Initial Regulatory Assessment: +
- We begin with a regulatory assessment for your project. Send us your confidential disclosure agreement (CDA) or we can provide you with a template.
- Give us a basic device description and a comparison of your product with alternative devices or technologies. Your existing presentation materials are often sufficient.
- We write a brief regulatory assessment to ensure we understand the nature of your device, how FDA would regulate it, and what we anticipate for the regulatory submission. We also offer regulatory assessment for submissions to countries other than the USA.
- Your new product could be Class I and exempt from 510(k); or, even exempt from Quality Systems except for documentation.
- Your new product may not be regulated as a medical device at all.
- Combination products can require more than one regulatory submission with more than one jurisdiction at FDA.
- If our regulatory services are right for the job, we provide our template consulting agreement with terms and fees for your review.
- We use the assessment to lay out a timeline and work estimate for your project.
- FDA’s deNOVO pathway for new devices without a predicate can be a benefit or a death-trap for a new product. Avoiding a PMA track can be critical, but if deNOVO is an option because of inadequate strategic planning, it could make the difference between success and failure for your new company. Don’t get caught off guard. We get out in front of the review for substantial equivalence and spell out your options.
New 510(k) Device Submission: +
- It is critical to plan your regulatory submission early. The updated Refuse to Accept checklist means early planning for content ensures a fast first phase review.
- FDA is more strictly interpreting old regulations and has high expectations for protocols and test reports, not just summary statements of work completed.

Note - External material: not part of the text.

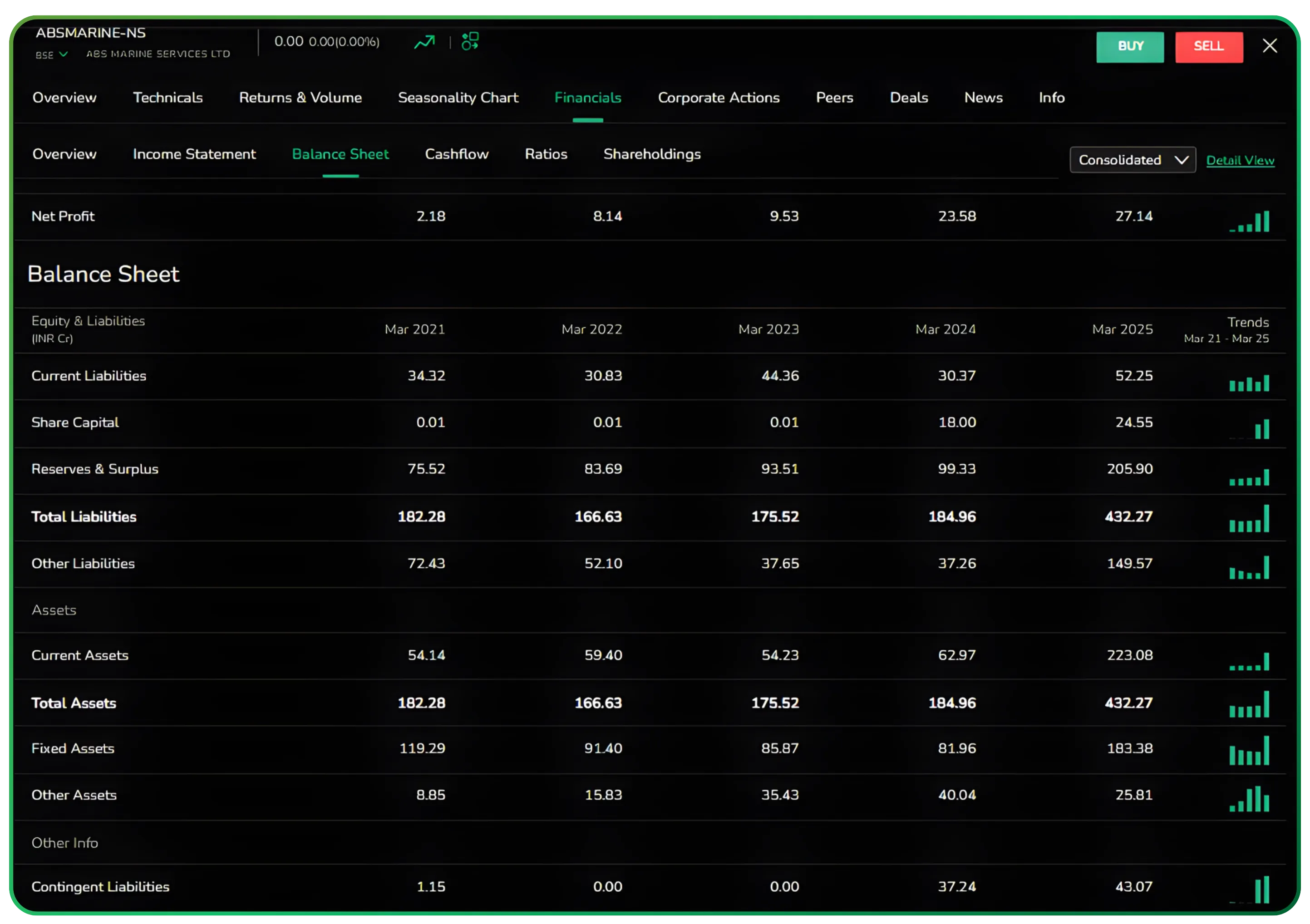Go to the Income Statement tab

- Pre-clinical studies, such as animal trials and biocompatibility can have long lead times and significant costs. You need to know early what is needed.
- Expect that segments of recognized standards and FDA guidance documents will now be treated as “tic boxes” you must address in your submission.

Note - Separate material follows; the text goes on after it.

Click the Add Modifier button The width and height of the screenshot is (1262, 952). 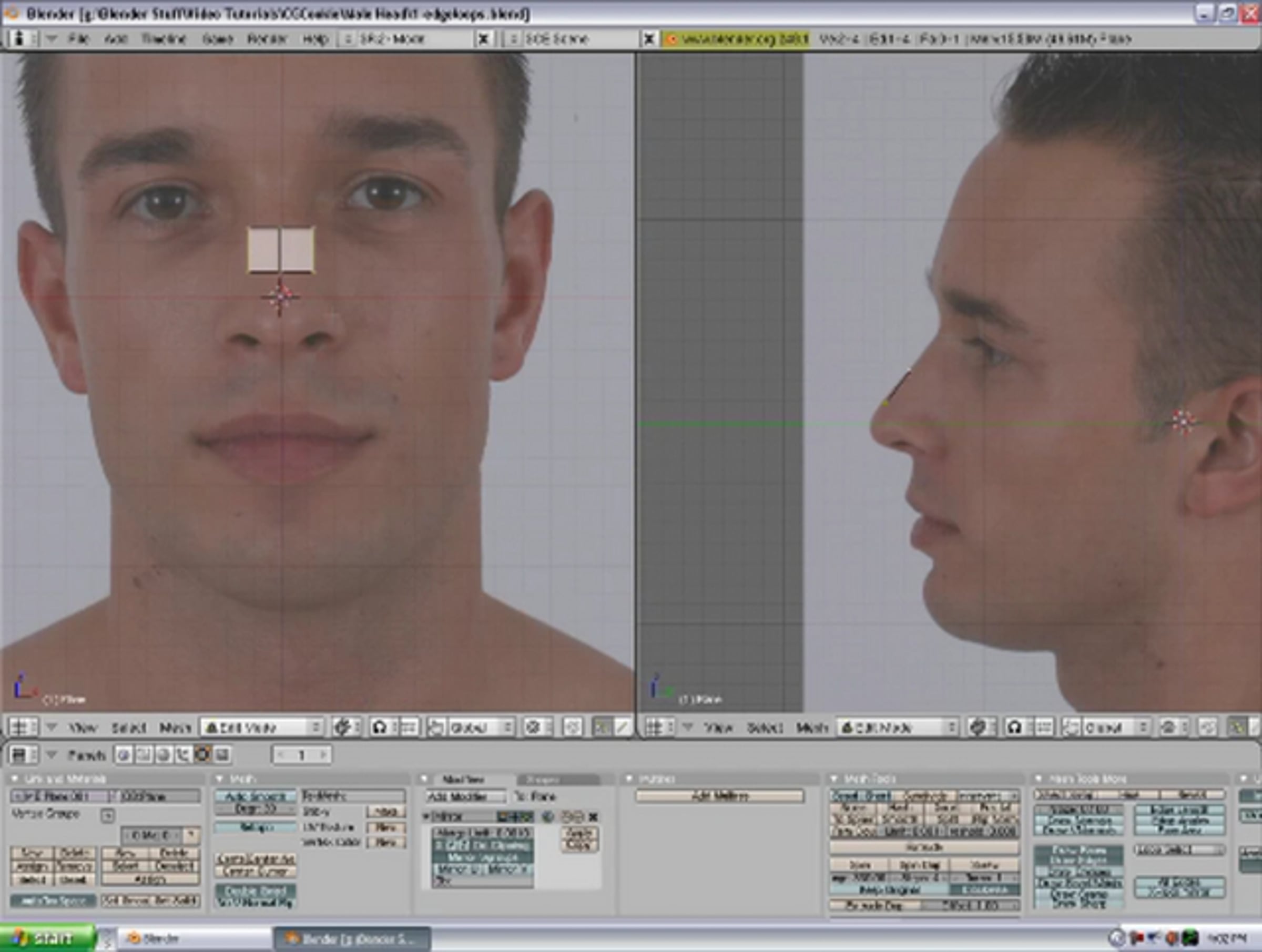coord(465,796)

- With the diverse experience Paladin Medical, Inc. brings to your team, your new submission will be timely and complete.
Investigational Device Exemption: +
- Clinical trials of an unapproved new medical device can be either Non-significant Risk (NSR) or Significant Risk and this determination is made not only on the type of device but also on the type of study you plan. We can help you understand the issues associated with your protocol design.

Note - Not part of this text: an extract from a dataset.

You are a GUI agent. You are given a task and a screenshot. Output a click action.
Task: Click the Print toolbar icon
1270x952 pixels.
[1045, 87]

- Clinical trials in support of new medical device applications have different objectives than do academic research trials. Planning your study to meet your objectives is critical. We support all aspects of clinical trial management
Submission Support: +
- Now, more than ever before, you need a Champion for your submission. Some FDA challenges are based in communication differences or the special requirements of your new product that the FDA reviewer may not have previously encountered.
- Timely and well crafted responses to deficiencies make the difference to your submission being found Substantially Equivalent or an IDE approval.
Secure Communications: +
- Paladin Medical clients are provided a secure online SharePoint site. We create a confidential and secure page for each client and provide personalized login information to only designated client contacts. Our Portal eliminates the need to send files back and forth via email for editing and also serves as an online backup of the crucial work in progress. Best of all you see your submission taking shape! Clients may login to their own secure Paladin Medical Client Portal here.
International Submissions: +
- International submissions take team work. We guide you in the preparation of your Technical File and prep you for any inspections, such as by your Notified Body. If you require a Design Dossier or Clinical Evaluation report, we can organize and prepare the contents. We work with your Notified Body to ensure that the contents meet your special requirements.
- Class I self-declaration requires preparation of the Technical File and labeling for presentation to the competent authority. We can author these documents and prepare your submission while on-site and work with your Foreign Representative to prepare what you need.